**Exercise instructions:** Edit the rows below by changing "editor" to "terminal" wherever it occurs, and leave everything else exactly the same.
### Material for the task ###
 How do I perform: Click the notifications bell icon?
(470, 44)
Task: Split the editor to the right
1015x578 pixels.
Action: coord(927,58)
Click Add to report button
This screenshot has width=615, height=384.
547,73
###
**Completed exercise:**
 How do I perform: Click the notifications bell icon?
(470, 44)
Task: Split the terminal to the right
1015x578 pixels.
Action: coord(927,58)
Click Add to report button
This screenshot has width=615, height=384.
547,73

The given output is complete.